After some quality time with the dremal tool we were able to arrive at this end result. Two separate and matching halves of the gun creating a compact module now for our use. Fair warning though, it more melts than cuts, so watch for hot plastic.
The next step is to start assembling the innards like they were prior to disassemble. This can be a tedious process with the spring loaded pneumatics but should not present too much of a problem overall. Make sure you have good enough leads from the motor at this point as you don’t what to redo this step.
So here is the new firing module we have created. One special note here is the black tab we waited to modify this until the very last moment as it’s critical to the fire control sensor. The sensor detects when the gun has fired and send a kill signal to the USB controller to stop the firing motor. When you cut this black tab it must extend 1/8th of an inch out of the front of the housing so it can contact the sensor. Less than this will make it fire infinitely, and more than this will make it hit the sensor to hard and prematurely ware it out.
Finally take the barrel of the airsoft gun and insert it into the mounting bracket. In the original gun body it fit into a slot in the rear and the front of the gun loosely held it in place. We will need to use a shot of that super glue to make sure it stays put. The only challenge will be that if you get one drop of glue in the barrel at all it will likely permanently glue the pneumatic cylinder in place. So use great care when applying the glue on this step.
So we are finally going to merge the 2 modified projects together. Step one is to find the relative center of the turret balance wise. An easy way to do this is to balance it on a pencil. Mark the approximate place it balances and turn it over and center the turrets upper portion we saved. Take care to make sure it lines up straight left to right and then glue it in place with some super glue.

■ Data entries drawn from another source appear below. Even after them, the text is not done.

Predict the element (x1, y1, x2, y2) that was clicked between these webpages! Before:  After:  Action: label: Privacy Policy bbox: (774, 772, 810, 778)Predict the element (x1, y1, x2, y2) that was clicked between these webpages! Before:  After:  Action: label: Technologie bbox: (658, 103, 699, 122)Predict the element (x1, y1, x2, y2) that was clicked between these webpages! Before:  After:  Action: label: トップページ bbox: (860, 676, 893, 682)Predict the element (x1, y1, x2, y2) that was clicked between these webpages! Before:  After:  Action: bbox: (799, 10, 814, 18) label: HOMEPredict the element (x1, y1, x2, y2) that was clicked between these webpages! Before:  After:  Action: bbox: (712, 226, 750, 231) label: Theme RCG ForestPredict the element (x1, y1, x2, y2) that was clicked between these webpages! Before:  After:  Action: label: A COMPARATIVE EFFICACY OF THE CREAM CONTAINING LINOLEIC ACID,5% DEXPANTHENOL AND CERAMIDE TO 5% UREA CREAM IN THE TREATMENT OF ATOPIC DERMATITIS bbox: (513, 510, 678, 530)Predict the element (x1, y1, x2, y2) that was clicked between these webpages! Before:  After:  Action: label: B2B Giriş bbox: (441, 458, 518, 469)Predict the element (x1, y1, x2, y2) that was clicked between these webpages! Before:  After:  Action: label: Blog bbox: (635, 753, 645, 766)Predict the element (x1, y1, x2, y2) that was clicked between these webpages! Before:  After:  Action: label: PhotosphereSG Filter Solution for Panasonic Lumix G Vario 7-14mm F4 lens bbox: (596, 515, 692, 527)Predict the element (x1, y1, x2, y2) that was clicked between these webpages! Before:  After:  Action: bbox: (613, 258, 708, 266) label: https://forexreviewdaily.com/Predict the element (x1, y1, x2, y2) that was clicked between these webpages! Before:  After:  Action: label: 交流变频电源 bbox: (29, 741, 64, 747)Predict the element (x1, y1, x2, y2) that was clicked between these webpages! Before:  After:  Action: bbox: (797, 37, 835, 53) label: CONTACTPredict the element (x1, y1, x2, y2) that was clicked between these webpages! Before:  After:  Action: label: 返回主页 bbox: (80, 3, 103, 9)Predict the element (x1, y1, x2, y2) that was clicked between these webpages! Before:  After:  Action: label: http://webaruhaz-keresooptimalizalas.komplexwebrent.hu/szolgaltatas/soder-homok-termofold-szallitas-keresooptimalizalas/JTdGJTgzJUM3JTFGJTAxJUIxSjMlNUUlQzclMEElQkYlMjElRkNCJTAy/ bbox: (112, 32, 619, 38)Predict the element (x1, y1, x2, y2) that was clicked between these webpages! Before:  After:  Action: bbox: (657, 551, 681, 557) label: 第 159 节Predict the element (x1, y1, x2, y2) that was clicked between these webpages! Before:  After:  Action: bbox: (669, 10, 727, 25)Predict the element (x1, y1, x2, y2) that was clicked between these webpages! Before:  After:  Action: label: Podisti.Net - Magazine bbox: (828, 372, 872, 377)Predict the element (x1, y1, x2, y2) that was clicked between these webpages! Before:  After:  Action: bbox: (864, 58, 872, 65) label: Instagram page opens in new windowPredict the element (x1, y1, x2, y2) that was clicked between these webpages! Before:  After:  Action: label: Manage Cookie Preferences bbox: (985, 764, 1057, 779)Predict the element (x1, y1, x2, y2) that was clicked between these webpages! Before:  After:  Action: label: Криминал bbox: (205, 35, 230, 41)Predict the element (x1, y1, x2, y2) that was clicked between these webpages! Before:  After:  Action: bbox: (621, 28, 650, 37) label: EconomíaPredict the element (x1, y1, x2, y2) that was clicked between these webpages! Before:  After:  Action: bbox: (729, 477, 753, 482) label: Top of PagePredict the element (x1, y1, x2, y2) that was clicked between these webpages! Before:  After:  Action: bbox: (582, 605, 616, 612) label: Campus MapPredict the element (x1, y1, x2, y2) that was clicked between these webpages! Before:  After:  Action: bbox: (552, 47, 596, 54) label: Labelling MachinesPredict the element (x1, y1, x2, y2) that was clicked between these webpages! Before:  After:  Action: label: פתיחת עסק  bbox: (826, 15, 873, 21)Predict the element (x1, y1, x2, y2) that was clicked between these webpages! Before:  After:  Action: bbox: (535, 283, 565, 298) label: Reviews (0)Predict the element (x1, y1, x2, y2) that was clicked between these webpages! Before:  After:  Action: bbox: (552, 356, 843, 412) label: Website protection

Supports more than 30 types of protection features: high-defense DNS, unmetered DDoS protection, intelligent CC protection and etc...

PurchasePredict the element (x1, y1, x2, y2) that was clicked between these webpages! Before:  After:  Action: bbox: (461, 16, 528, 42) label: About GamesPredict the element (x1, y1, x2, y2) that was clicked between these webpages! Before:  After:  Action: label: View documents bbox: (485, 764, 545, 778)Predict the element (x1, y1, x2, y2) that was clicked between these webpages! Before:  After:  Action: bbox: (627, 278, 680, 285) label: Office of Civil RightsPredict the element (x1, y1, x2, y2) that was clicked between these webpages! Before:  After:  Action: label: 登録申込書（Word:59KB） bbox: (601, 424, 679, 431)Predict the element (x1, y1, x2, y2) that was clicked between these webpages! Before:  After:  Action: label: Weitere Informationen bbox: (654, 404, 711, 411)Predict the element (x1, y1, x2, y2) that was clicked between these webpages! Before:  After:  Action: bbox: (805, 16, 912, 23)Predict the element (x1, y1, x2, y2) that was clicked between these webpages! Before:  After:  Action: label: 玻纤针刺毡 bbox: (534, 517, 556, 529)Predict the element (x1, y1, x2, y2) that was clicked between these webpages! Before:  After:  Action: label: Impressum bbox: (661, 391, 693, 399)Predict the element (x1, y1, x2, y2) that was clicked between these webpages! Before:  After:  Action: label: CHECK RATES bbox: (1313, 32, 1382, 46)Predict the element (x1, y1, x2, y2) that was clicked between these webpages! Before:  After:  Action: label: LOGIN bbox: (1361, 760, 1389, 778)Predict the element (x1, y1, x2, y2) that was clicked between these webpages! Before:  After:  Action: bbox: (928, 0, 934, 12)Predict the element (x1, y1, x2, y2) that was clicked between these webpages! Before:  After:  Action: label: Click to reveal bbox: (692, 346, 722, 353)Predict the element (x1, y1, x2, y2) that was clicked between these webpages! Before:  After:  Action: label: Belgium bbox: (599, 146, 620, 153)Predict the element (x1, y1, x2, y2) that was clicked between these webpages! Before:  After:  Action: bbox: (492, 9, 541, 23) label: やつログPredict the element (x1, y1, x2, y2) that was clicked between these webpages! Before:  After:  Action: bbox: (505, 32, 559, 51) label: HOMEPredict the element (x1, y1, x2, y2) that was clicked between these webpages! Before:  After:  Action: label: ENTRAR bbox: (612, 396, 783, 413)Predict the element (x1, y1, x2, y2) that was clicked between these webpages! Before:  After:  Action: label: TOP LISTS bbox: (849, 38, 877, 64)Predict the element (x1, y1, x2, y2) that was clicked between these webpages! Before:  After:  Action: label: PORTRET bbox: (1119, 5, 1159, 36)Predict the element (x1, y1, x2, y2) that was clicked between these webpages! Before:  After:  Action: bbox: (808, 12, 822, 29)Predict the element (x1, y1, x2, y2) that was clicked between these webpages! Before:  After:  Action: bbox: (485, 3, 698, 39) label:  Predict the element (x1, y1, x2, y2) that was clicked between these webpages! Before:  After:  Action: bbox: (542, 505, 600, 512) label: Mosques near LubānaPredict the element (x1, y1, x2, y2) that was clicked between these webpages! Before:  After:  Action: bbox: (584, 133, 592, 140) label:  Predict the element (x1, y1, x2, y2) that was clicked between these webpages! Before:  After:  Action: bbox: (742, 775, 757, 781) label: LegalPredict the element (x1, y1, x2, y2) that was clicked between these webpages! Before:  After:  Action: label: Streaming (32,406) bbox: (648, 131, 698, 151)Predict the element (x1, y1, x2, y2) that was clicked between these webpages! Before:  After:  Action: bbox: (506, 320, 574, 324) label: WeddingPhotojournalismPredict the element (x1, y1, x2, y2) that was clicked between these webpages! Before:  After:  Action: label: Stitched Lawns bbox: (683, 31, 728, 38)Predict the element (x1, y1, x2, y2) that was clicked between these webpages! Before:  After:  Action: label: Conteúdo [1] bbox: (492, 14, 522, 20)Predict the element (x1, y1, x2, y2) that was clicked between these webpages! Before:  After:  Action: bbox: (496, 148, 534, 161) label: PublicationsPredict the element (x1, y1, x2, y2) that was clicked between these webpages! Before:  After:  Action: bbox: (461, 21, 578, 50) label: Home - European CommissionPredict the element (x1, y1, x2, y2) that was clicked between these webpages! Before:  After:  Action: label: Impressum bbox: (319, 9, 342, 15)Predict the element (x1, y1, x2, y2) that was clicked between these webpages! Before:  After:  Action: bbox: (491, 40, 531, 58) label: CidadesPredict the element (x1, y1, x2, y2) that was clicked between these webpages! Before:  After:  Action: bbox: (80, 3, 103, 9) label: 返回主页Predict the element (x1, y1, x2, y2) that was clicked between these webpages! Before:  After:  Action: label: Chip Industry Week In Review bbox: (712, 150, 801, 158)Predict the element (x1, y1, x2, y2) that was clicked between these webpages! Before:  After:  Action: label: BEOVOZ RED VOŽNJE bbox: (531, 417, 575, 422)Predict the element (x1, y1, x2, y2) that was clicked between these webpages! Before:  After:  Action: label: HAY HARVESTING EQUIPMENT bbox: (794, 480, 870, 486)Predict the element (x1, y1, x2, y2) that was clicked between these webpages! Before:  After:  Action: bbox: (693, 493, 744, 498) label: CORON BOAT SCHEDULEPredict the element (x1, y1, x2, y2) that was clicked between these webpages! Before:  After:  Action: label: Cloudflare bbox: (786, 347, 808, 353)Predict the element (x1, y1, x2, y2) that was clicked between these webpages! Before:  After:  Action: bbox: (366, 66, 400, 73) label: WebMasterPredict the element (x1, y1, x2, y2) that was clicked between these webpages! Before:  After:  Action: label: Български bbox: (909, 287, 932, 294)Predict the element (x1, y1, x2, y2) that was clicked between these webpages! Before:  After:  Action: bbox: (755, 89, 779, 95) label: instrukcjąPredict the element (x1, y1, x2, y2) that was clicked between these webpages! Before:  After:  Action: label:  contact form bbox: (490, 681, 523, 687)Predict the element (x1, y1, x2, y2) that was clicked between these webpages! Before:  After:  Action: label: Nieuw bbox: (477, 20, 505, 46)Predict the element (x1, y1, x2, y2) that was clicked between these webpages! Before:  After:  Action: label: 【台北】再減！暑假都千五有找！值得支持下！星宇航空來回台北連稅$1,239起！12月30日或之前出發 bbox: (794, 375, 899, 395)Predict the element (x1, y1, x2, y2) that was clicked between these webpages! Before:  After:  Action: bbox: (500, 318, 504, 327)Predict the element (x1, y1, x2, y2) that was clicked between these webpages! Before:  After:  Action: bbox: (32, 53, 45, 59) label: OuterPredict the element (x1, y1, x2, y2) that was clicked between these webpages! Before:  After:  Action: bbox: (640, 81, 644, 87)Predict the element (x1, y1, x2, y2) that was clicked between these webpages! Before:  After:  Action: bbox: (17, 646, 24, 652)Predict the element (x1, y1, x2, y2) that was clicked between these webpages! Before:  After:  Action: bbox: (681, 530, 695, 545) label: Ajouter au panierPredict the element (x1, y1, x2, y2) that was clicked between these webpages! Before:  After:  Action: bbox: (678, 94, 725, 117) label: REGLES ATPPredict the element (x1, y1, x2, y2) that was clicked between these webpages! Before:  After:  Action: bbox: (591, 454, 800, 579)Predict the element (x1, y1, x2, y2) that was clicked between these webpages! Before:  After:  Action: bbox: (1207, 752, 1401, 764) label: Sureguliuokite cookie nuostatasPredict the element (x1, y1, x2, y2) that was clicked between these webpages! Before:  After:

With the glue from the previous step mostly cured glue the bottom of the old turret to the new base we have created. If you followed instructions you will have marked and put the back facing part of this facing the back of the gun. This is critical for the max stop sensors to work with the turret.
Now we get to start putting it all together again. Using the 2 mounting brackets and screws attach the turret to the top half of the turret again. Before installing the motor module again make sure that it moves freely.
With the guns hinge moving freely reinstall fish 2 – 18″ wires threw the hole up to the gun up top is and down through the white gear portion so we can hook up power to the motor and fire sensor. next reinstall the motor module for the turrets upper part.
So now the hard work is done we just need to attach the upper half of the turret to the lower with the 3 screws on that white gear again. Then follow that up with installing the lower sections motor module again.
Next up we need to connect the wires we fished up to the gun to their respective parts. Install the fire control sensor to one set of wires and corresponding colors down below in on the circuit board. And do the same with the motor. It’s a good idea to make sure you get the polarity right on the motor so a test fire prior to screwing on the bottom is in good order.
Here are a few more shots of the finished project. We will need to add the hopper to the gun, but this is real66ly easy using the existing one the gun came with and a drop of superglue to hold it on.
So version 1.0 is done. If you wanted to have a little more fun with this I would recommend a webcam on the front of this as well a small cheap laser pointer for targeting. But as this project is being done on the cheap explicitly that may push the budget too much.